====== Recorded data

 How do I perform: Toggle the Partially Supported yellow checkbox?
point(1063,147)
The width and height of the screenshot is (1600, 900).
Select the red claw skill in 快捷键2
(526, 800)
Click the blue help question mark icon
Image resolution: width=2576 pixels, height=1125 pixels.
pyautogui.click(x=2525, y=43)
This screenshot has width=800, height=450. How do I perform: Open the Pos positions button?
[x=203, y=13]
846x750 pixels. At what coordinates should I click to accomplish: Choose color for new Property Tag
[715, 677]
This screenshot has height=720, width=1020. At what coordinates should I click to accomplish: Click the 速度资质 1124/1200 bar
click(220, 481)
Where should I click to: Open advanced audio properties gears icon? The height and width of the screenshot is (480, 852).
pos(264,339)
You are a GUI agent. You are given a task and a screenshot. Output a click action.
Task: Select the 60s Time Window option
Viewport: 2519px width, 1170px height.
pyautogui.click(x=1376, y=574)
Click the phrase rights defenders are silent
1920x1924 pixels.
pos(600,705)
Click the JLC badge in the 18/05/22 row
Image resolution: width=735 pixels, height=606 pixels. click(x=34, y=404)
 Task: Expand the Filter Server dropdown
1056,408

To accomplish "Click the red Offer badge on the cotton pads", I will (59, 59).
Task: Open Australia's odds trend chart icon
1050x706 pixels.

============

### Set exercise:
Express every line of the listing above as a JSON list of strings, with one string per line and blank lines left out.

### Solved exercise:
[
  " How do I perform: Toggle the Partially Supported yellow checkbox?",
  "point(1063,147)",
  "The width and height of the screenshot is (1600, 900).",
  "Select the red claw skill in 快捷键2",
  "(526, 800)",
  "Click the blue help question mark icon",
  "Image resolution: width=2576 pixels, height=1125 pixels.",
  "pyautogui.click(x=2525, y=43)",
  "This screenshot has width=800, height=450. How do I perform: Open the Pos positions button?",
  "[x=203, y=13]",
  "846x750 pixels. At what coordinates should I click to accomplish: Choose color for new Property Tag",
  "[715, 677]",
  "This screenshot has height=720, width=1020. At what coordinates should I click to accomplish: Click the 速度资质 1124/1200 bar",
  "click(220, 481)",
  "Where should I click to: Open advanced audio properties gears icon? The height and width of the screenshot is (480, 852).",
  "pos(264,339)",
  "You are a GUI agent. You are given a task and a screenshot. Output a click action.",
  "Task: Select the 60s Time Window option",
  "Viewport: 2519px width, 1170px height.",
  "pyautogui.click(x=1376, y=574)",
  "Click the phrase rights defenders are silent",
  "1920x1924 pixels.",
  "pos(600,705)",
  "Click the JLC badge in the 18/05/22 row",
  "Image resolution: width=735 pixels, height=606 pixels. click(x=34, y=404)",
  " Task: Expand the Filter Server dropdown",
  "1056,408",
  "To accomplish \"Click the red Offer badge on the cotton pads\", I will (59, 59).",
  "Task: Open Australia's odds trend chart icon",
  "1050x706 pixels."
]